Thus: as deduced above, the code 7307:487:380:383 represents a 0.01-degree resolution square, with its "minimum" boundaries at 38.88 degrees N and 77.03 degrees W. Knowing the resolution, it also follows that the "maximum" boundaries are 38.89 N and 77.04 W.

Following the same logic, the code 7307:487:380:383:4 represents a 0.005-degree resolution square, extending from 38.885 to 38.89 degrees N, and 77.035 to 77.04 degrees W.

9. Are there any lat/lon pairs which don't fit the above treatment?

There are two "special cases" where the above treatment needs additional explanation and/or a slight adjustment:
(i) values of zero latitude or longitude are treated as positive, i.e. 0 latitude is always in the NE or NW global quadrant (not SE or SW), 0 longitude in the NE or SE quadrant (not NW or SW).
(ii) values on the "edge of the map", i.e. latitude +90 or -90, longitude +180 or -180, are treated as (e.g.) +89.9999... , +179.9999..., because otherwise they would end up being assigned to 10 x 10 degree squares which don't exist (since, for example, there isn't a square extending from 90 N to 100 N, or 180 E to 190 E).

10. OK, so now how do I represent an area?

An area is represented in c-squares by a string of codes, at a chosen resolution, for all the tiles which the area overlaps, separated by the "|" (vertical bar or "pipe") character: e.g. (at 0.1 degree resolution) the whole of "D.C." (District of Columbia) around Washington would be represented as 7307:486:489|7307:486:499|7307:487:380|7307:487:381|7307:487:390|7307:487:391 (6 squares).
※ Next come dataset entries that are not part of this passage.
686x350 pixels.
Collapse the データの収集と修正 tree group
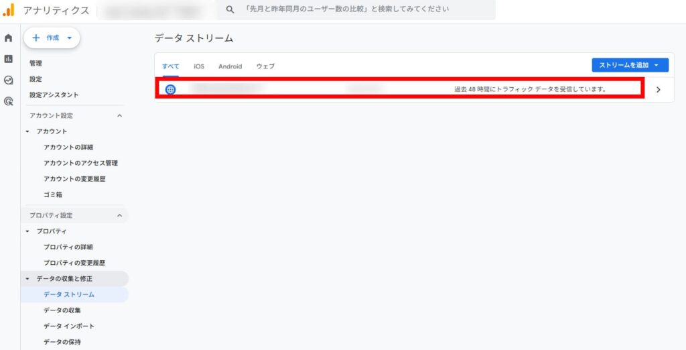pyautogui.click(x=28, y=279)
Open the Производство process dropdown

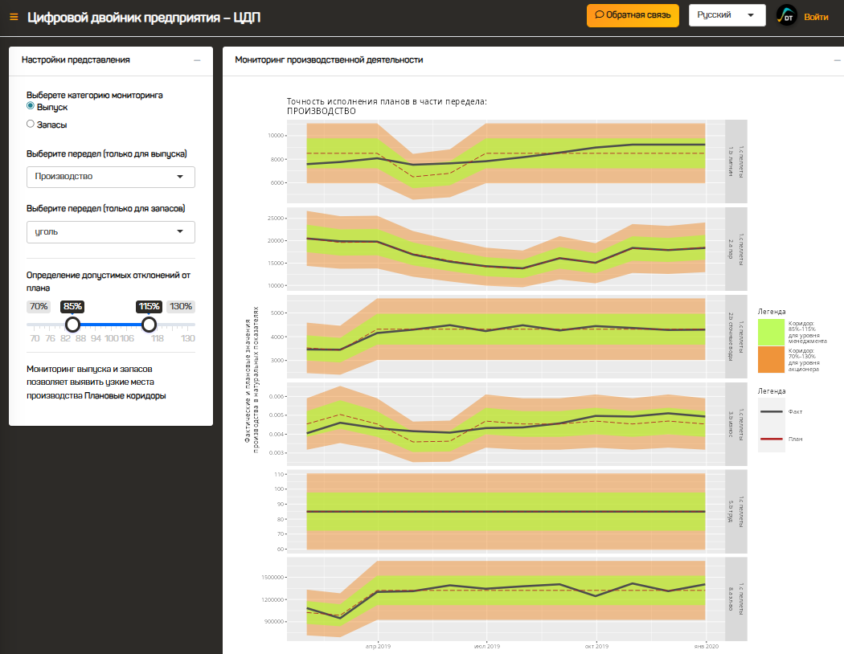tap(110, 177)
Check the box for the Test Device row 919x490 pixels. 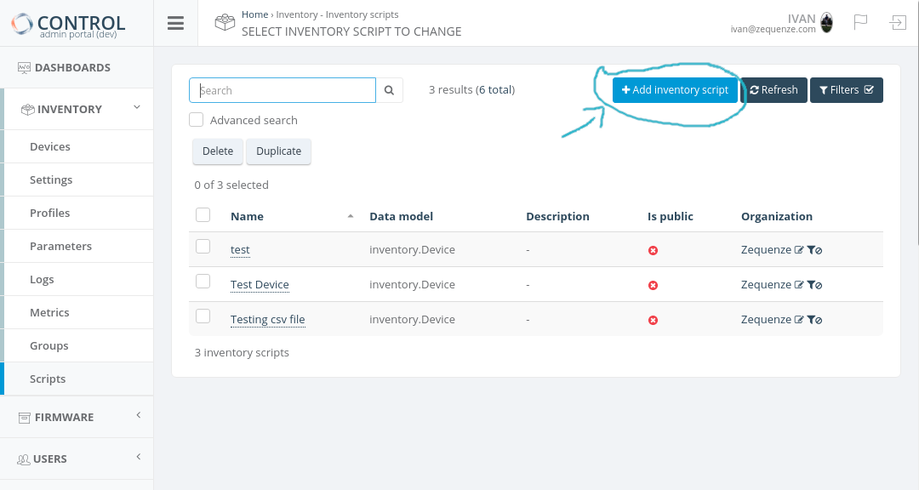203,282
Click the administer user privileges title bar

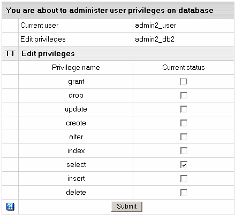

Notice that one of these squares (7307:487:380) has already been encountered above, as enclosing the Washington Monument. If we were to go to a finer resolution, e.g. 0.05 degree squares, we would end up with 19 codes; a coarser resolution (e.g. 0.5 degree squares) would result in 2 codes only.

These lists can be arrived at by either of two methods. One (requiring human input) would be to overlay a map of the desired area with (for example) a 0.1 degree grid, select a random point in every square which the target area overlaps, and encode that (or simply read the code off a suitably annotated map, and enter it manually). The other (which can be automated, but requires a series of designated points which, when connected by straight lines, serve to define the perimeter of the target area), is to use a polygon-fill algorithm which will automatically generate a representative set of points within the supplied polygon (at a resolution exceeding that ultimately required), then send each of these to a c-squares encoder and generate a list of unique codes to be built into the c-squares string.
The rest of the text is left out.